WHAT TO WORK ON:
Comb the records below for the string "computer" and copy each line where it turns up.

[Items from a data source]

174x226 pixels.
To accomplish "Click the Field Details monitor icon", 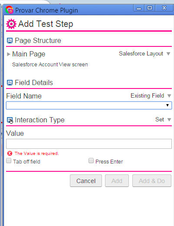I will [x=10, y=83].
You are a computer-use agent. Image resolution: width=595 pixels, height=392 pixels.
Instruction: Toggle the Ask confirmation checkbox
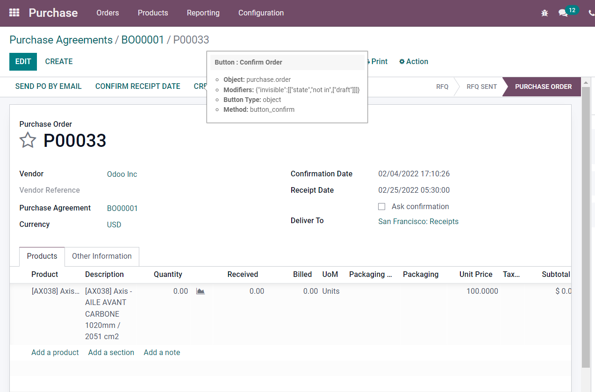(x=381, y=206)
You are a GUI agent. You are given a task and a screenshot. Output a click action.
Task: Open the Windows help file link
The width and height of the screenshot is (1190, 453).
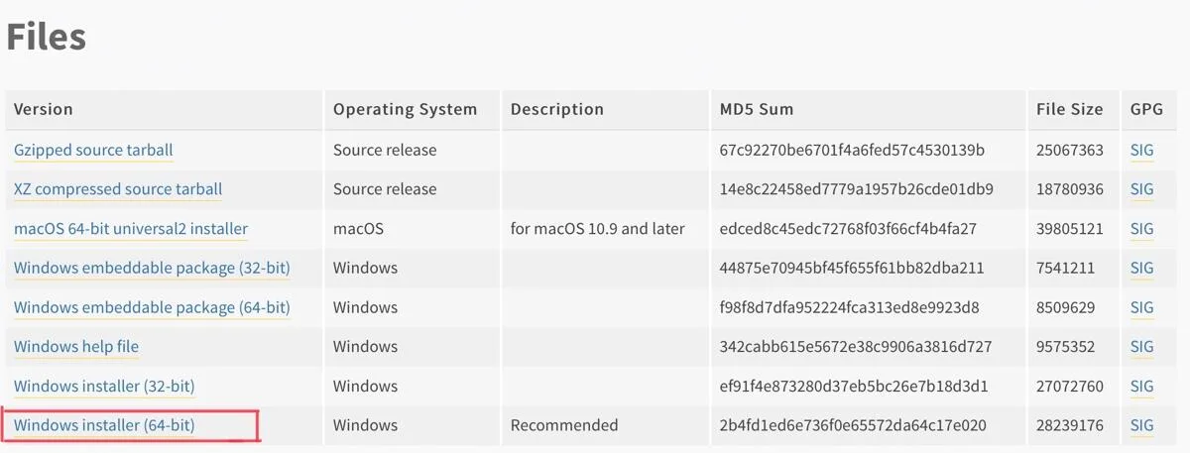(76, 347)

---

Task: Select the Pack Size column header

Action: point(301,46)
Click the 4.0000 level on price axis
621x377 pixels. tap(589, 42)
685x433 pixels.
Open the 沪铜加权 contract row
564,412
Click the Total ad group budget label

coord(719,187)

==

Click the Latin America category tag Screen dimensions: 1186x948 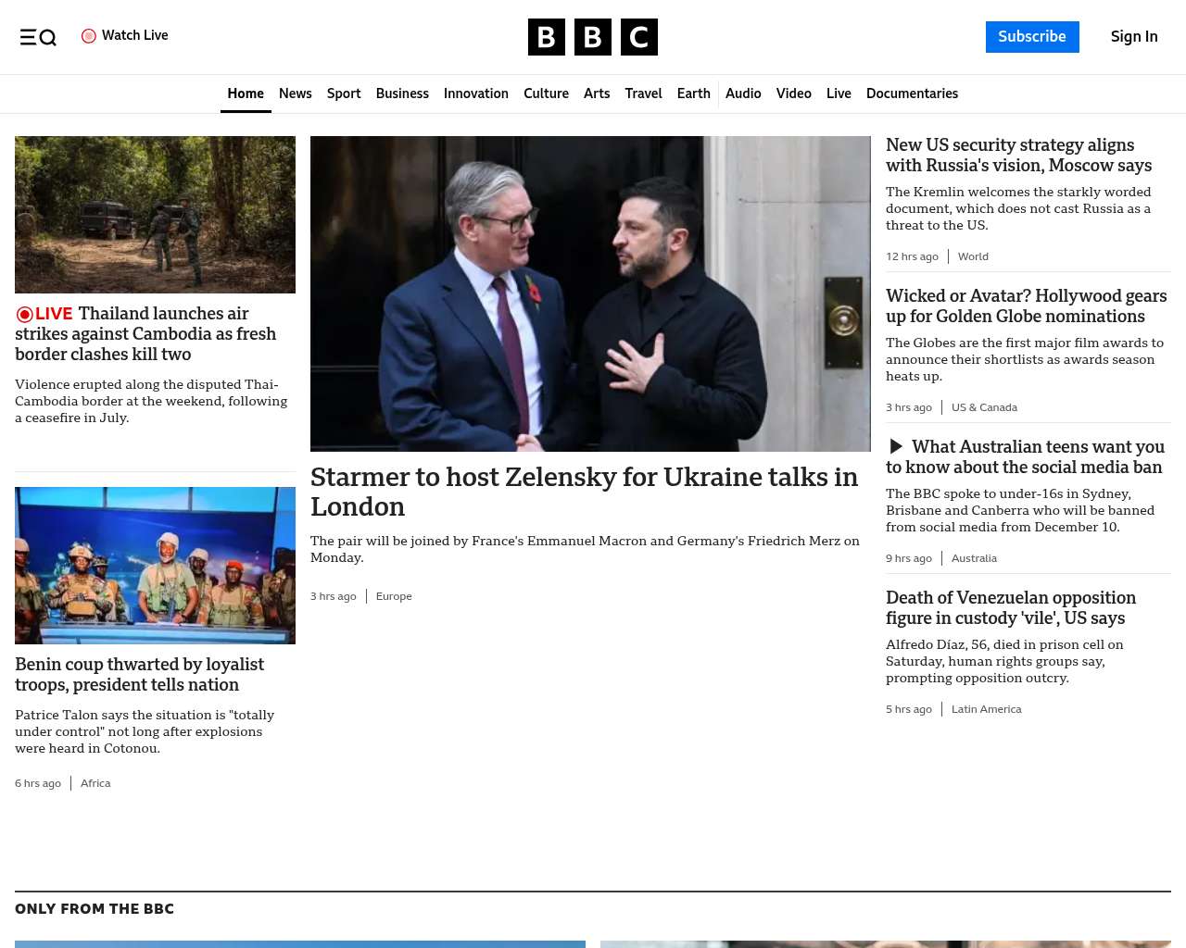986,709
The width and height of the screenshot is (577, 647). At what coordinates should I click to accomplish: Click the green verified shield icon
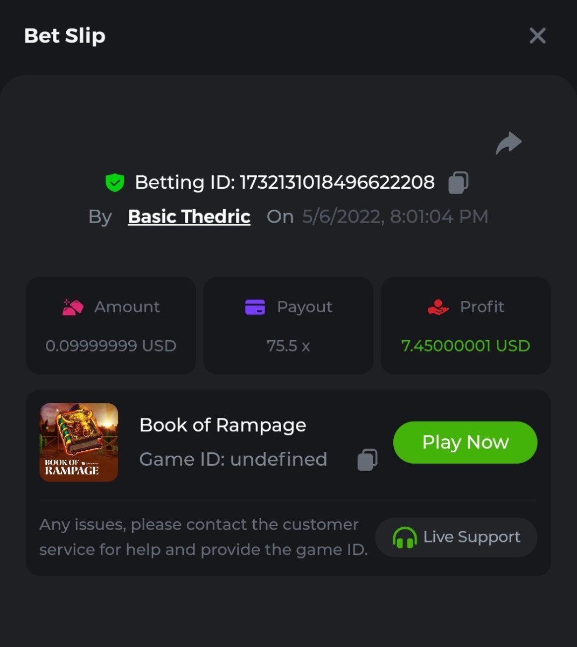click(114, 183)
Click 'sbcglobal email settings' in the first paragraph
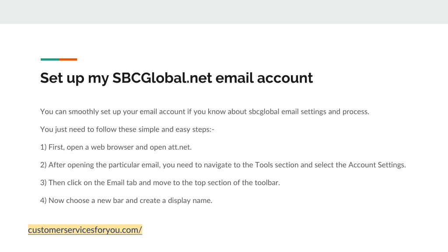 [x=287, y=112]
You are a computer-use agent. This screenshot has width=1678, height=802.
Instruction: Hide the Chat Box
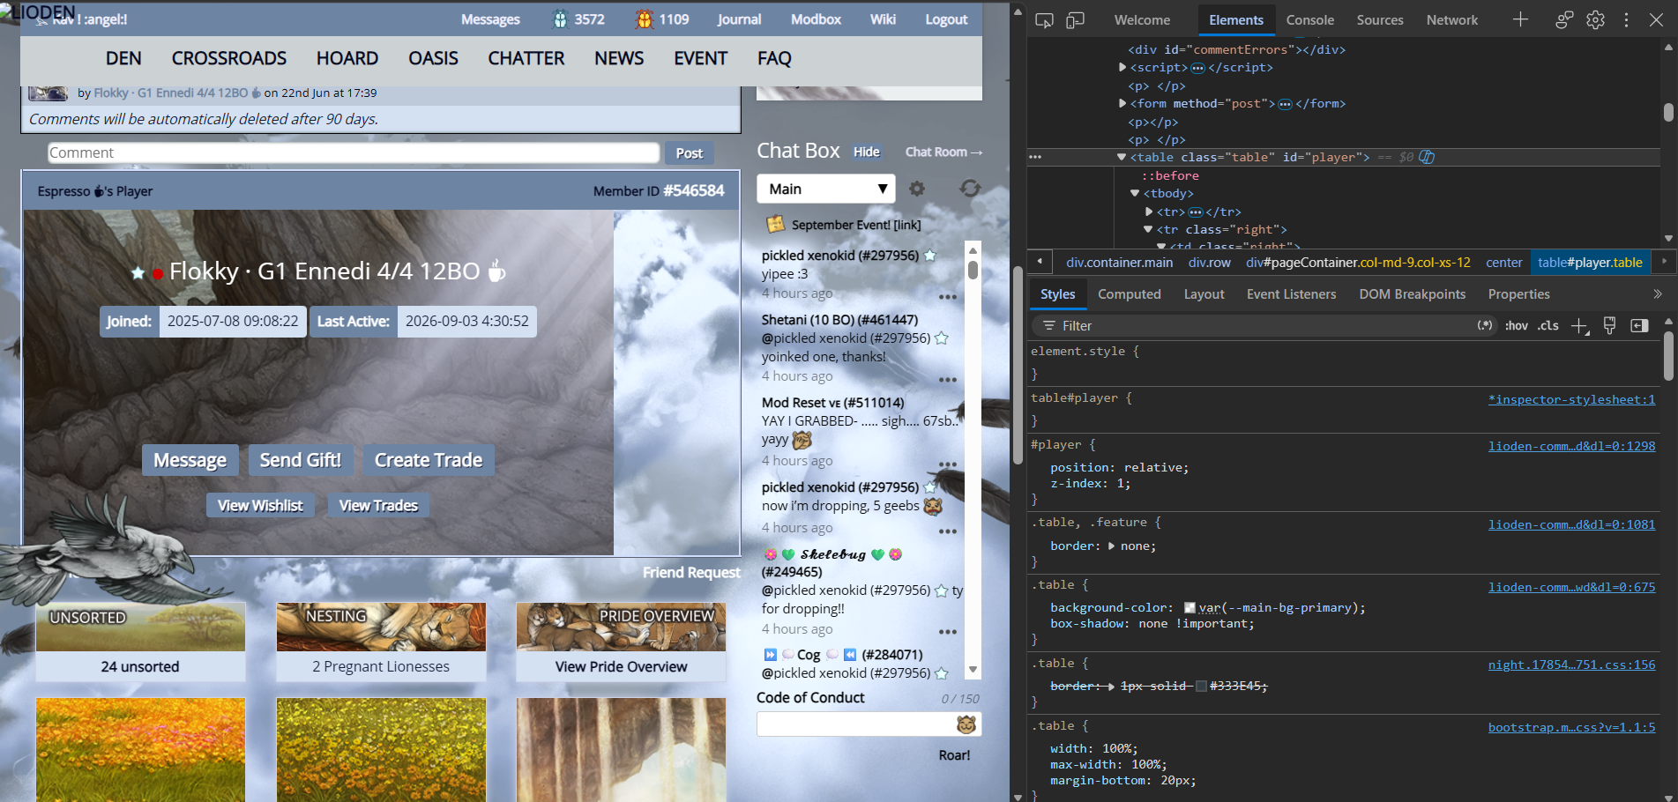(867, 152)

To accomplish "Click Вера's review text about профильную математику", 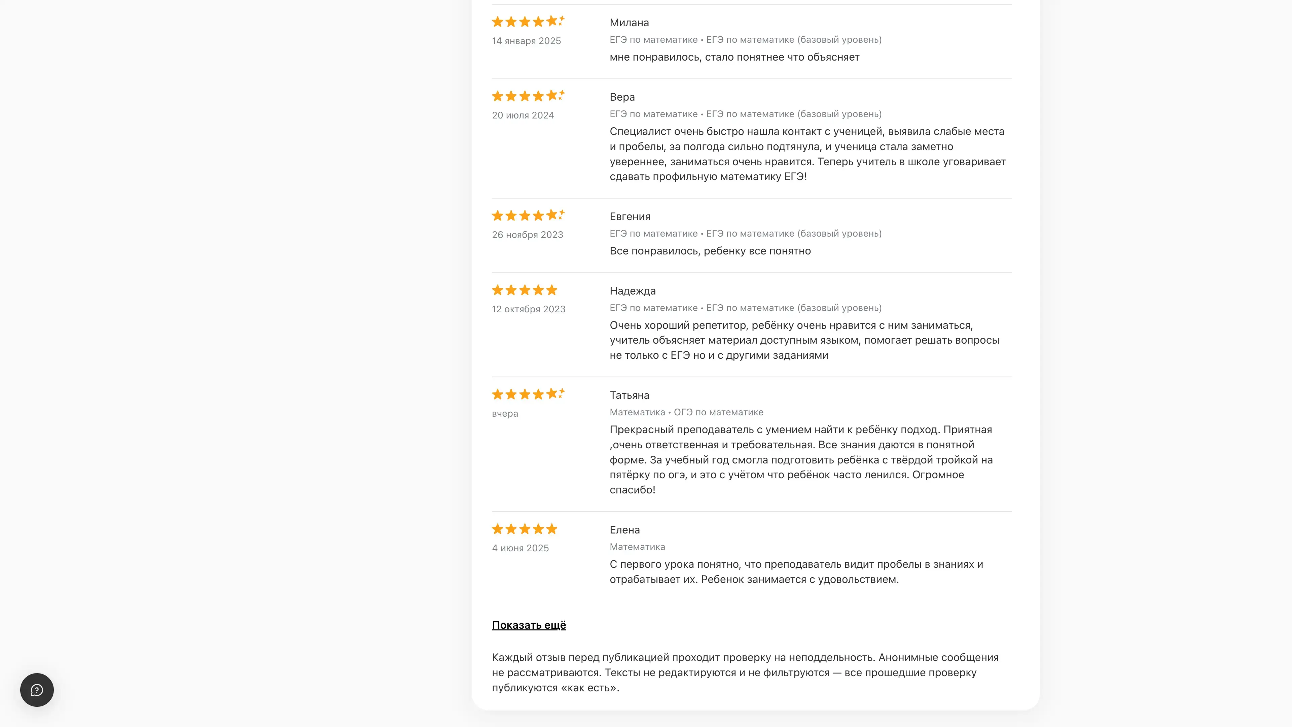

RESPONSE TO THIS TASK:
You are a computer-use agent. Image resolution: width=595 pixels, height=392 pixels.
You are a computer-use agent. This screenshot has width=1678, height=802.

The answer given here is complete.